__Exercise requirements__
Your copy must start with the line containing "Select the small" and end with the last line of the entries, matching them exactly and leaving out every picture.

__Provided information__

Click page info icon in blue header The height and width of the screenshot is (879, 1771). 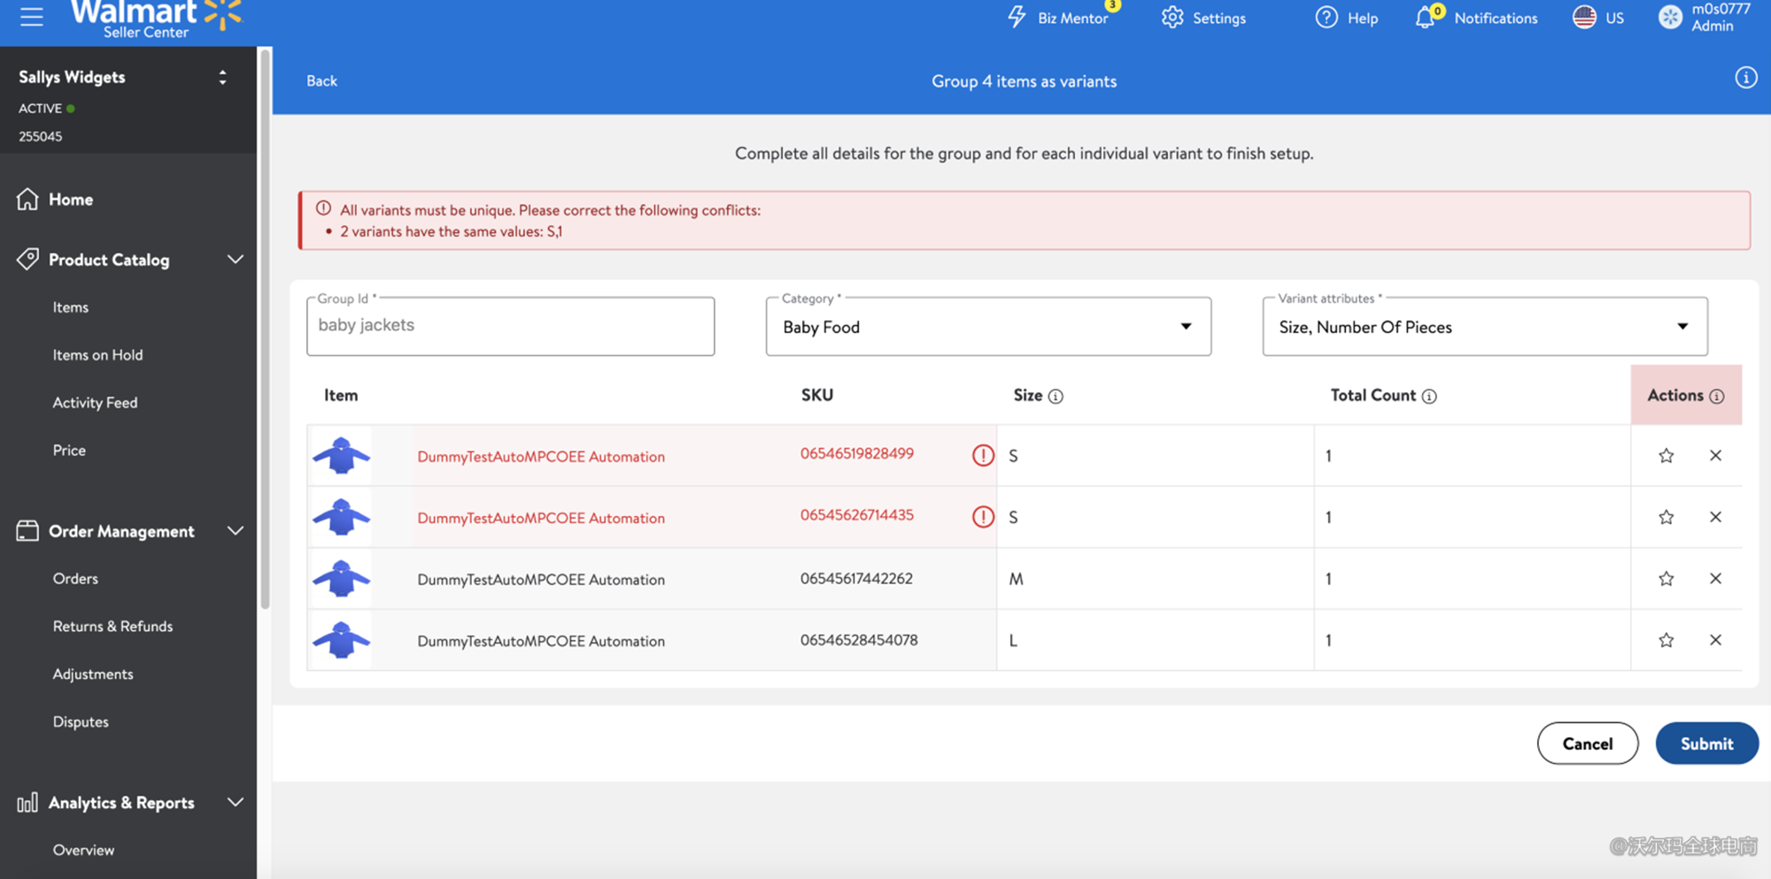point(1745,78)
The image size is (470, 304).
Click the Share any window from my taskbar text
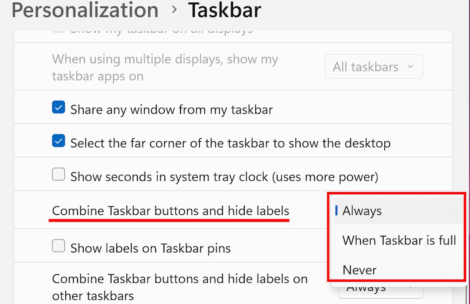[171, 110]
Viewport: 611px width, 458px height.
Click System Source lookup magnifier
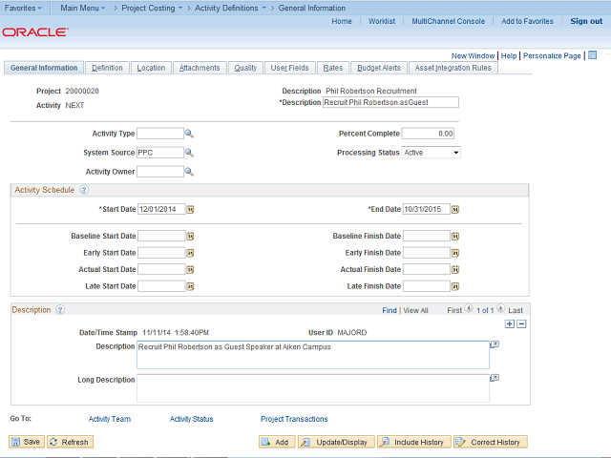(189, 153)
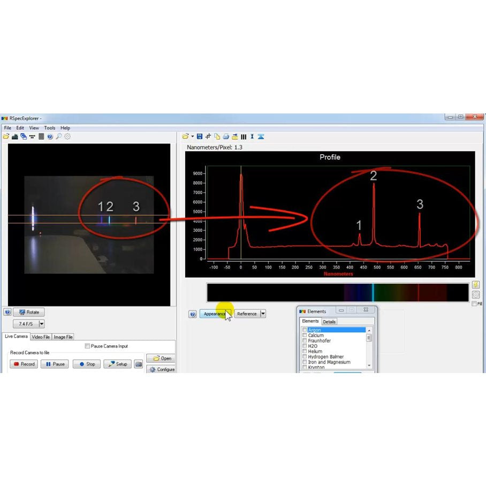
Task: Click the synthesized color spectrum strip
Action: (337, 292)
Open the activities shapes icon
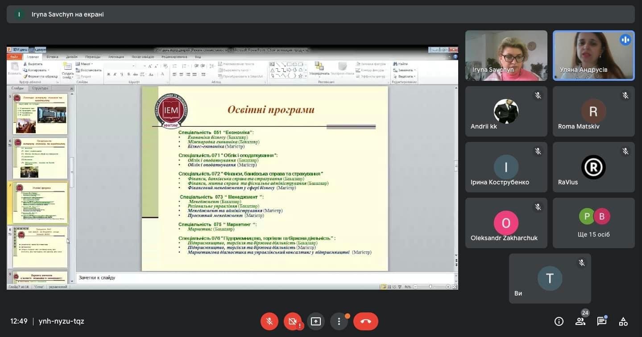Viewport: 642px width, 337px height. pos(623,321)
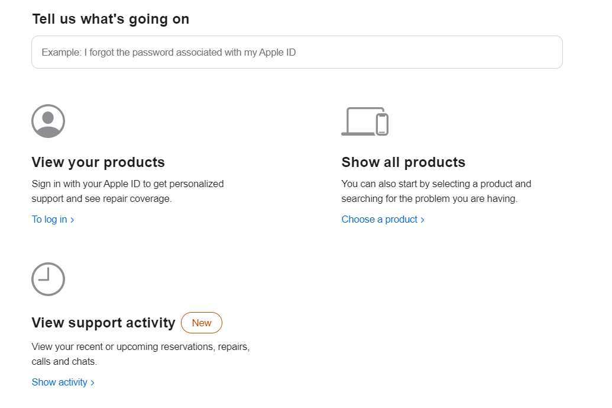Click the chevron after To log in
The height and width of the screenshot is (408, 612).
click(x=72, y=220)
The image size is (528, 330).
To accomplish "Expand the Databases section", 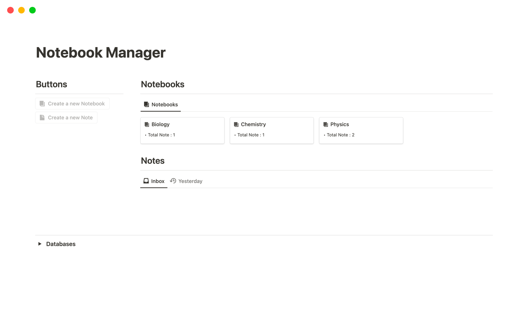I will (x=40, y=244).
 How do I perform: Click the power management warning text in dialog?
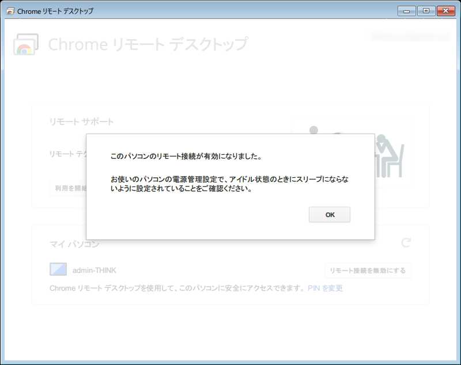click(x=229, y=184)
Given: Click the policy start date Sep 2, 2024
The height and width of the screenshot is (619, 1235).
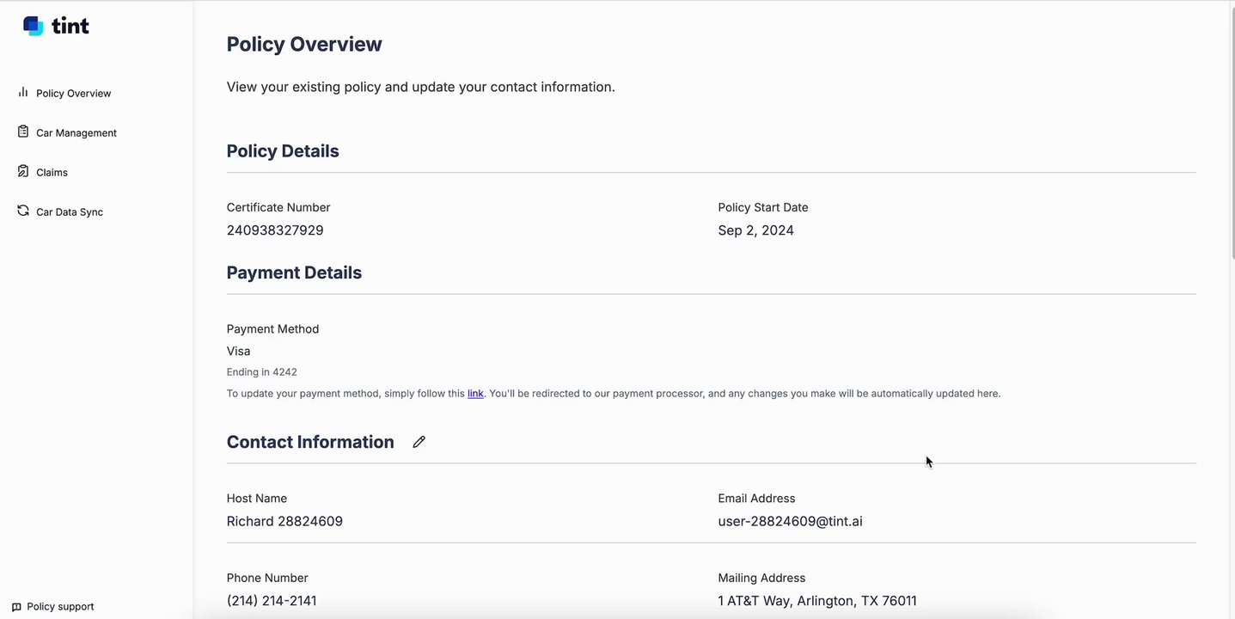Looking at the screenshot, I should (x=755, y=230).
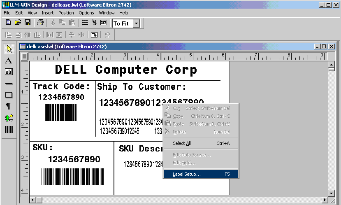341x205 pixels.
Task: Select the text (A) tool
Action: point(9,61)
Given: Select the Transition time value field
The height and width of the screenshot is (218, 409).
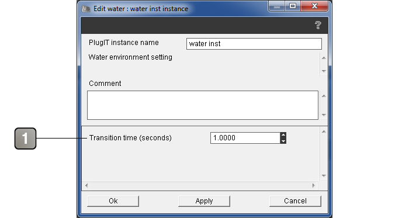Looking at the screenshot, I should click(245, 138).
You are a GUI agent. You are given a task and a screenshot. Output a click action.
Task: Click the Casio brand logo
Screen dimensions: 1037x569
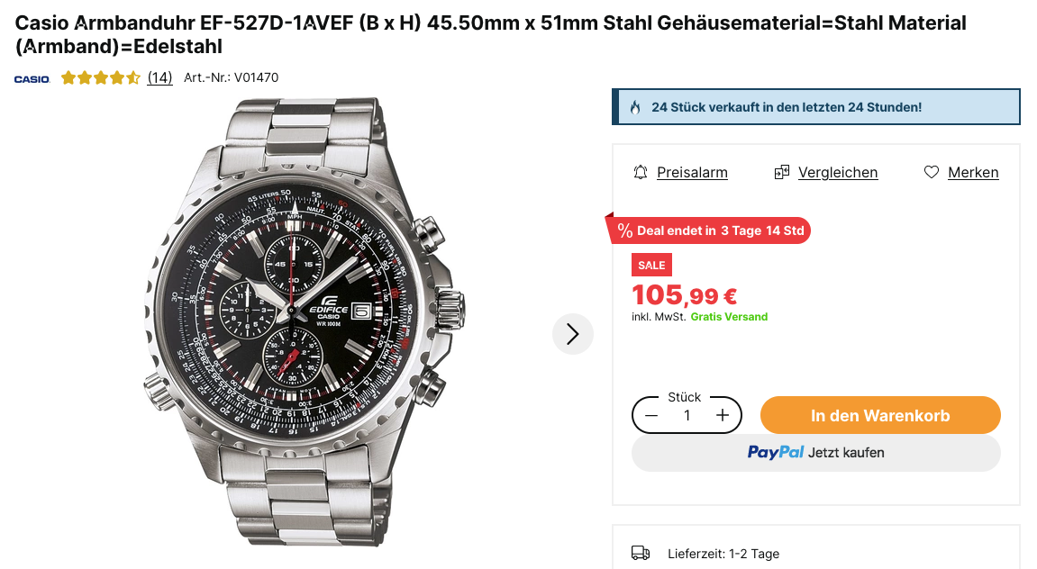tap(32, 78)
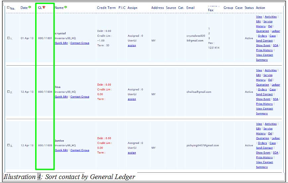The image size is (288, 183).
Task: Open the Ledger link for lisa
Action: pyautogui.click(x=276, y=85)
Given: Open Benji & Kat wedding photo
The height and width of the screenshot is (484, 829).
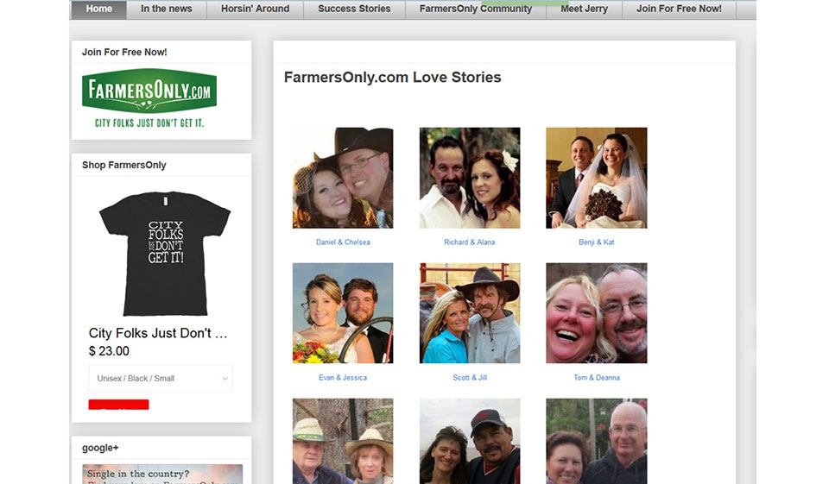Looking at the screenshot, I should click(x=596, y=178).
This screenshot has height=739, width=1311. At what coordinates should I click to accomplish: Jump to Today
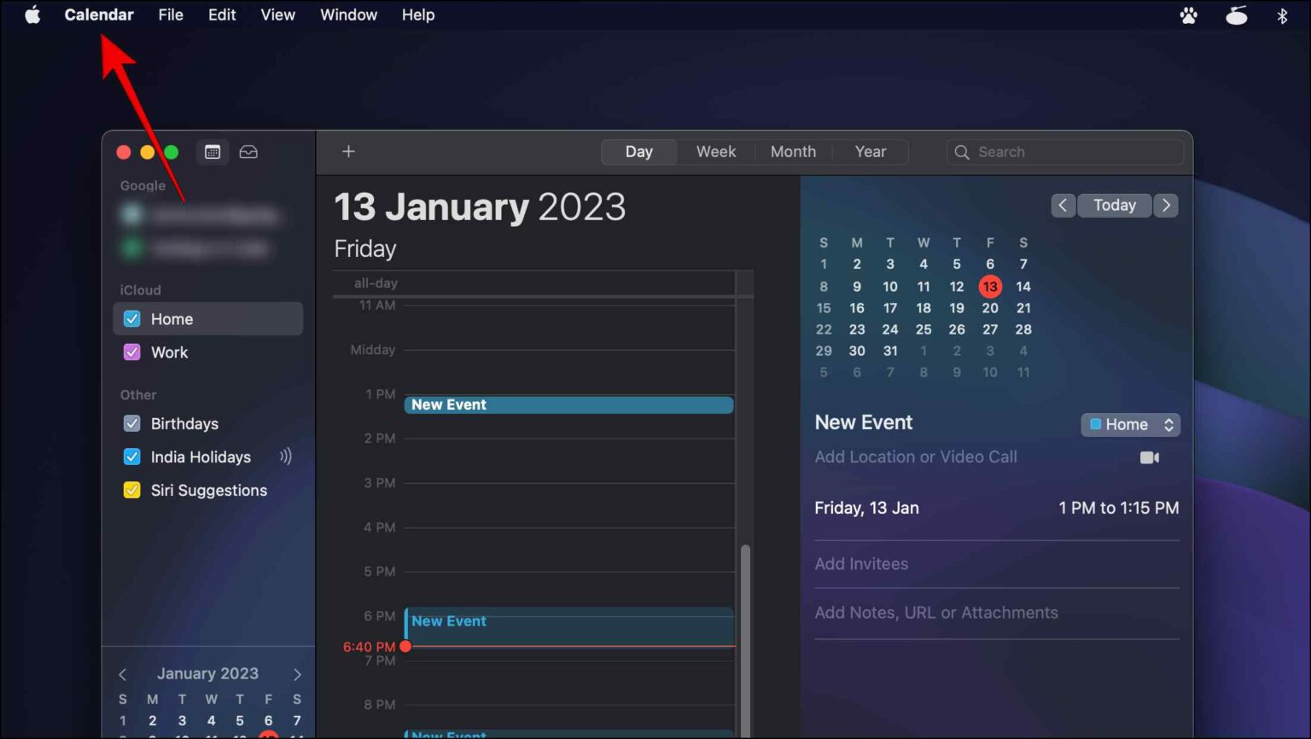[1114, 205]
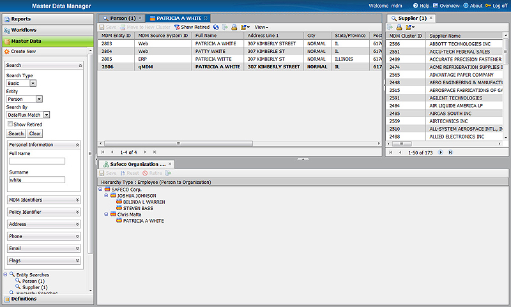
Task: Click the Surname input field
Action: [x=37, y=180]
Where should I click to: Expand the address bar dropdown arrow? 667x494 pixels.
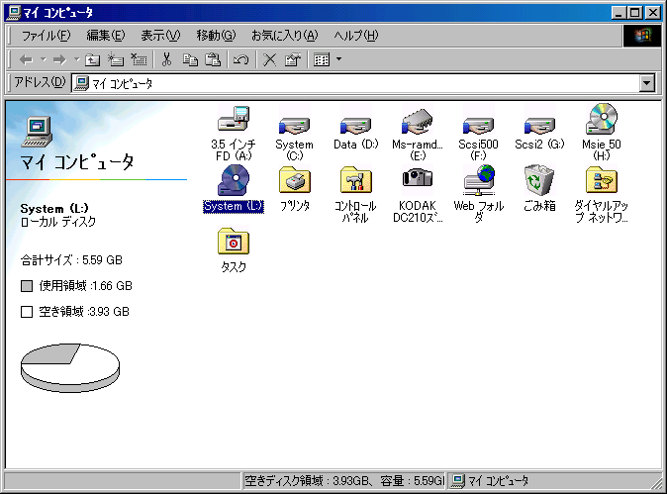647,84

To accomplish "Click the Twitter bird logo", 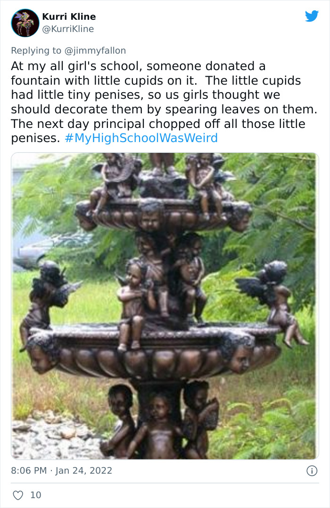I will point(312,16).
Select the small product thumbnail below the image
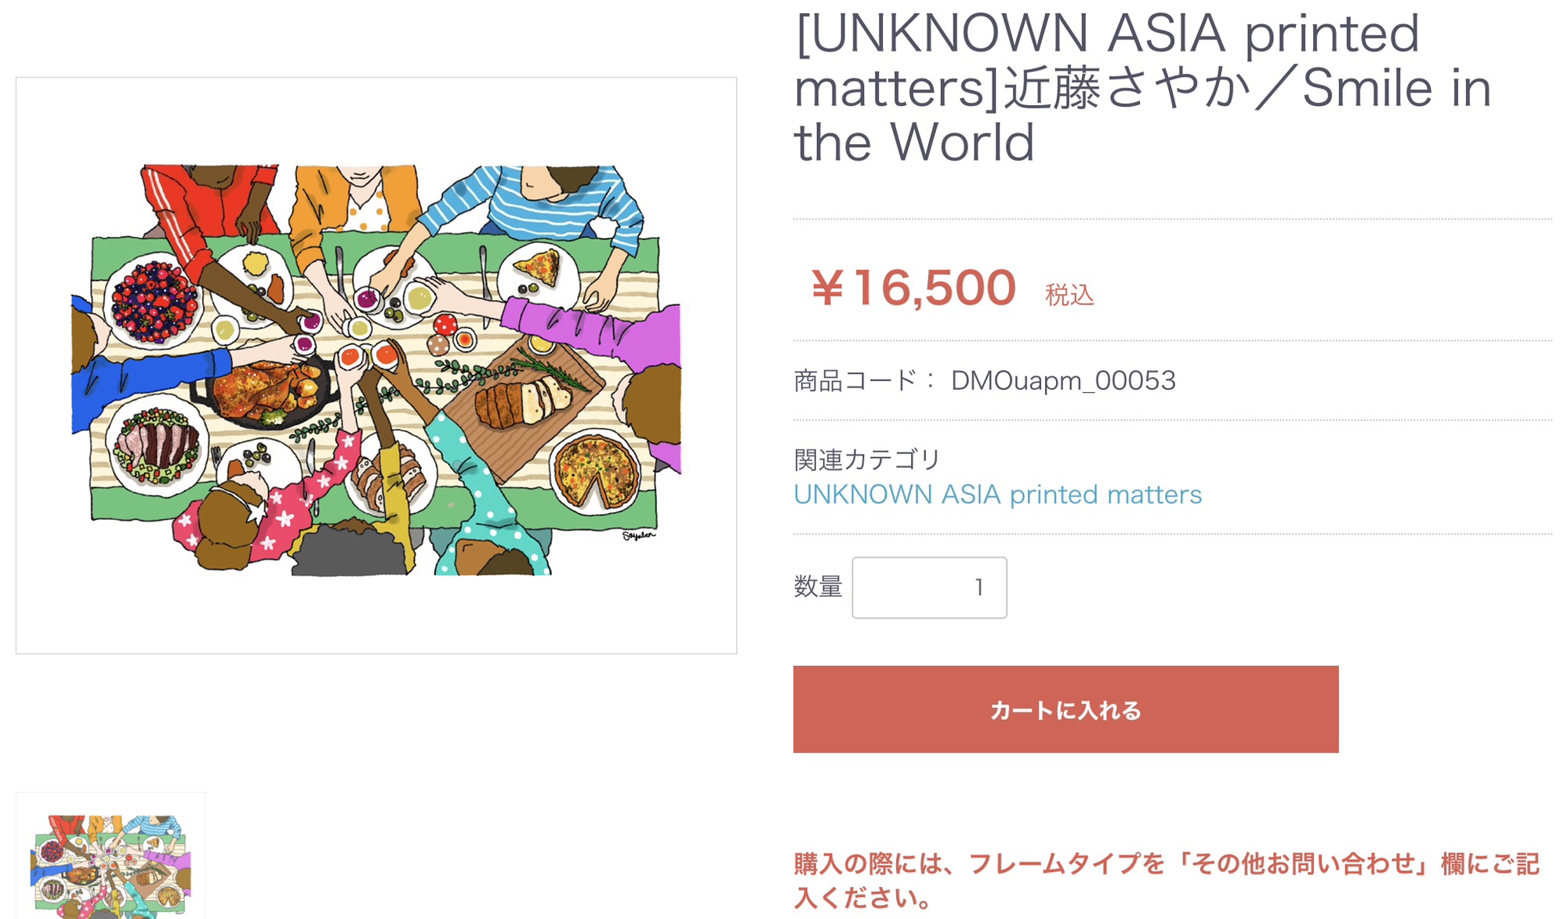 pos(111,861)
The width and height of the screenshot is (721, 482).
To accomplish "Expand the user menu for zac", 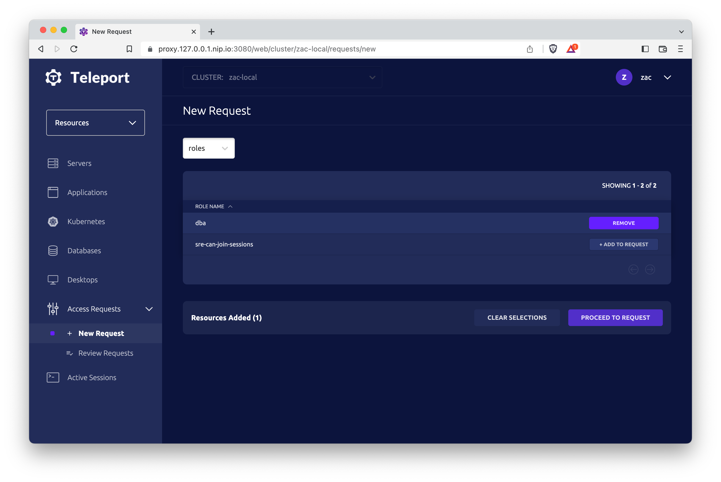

__Answer__
Select the small product thumbnail below the image
 pos(111,861)
The width and height of the screenshot is (721, 482).
To accomplish "Expand the user menu for zac", 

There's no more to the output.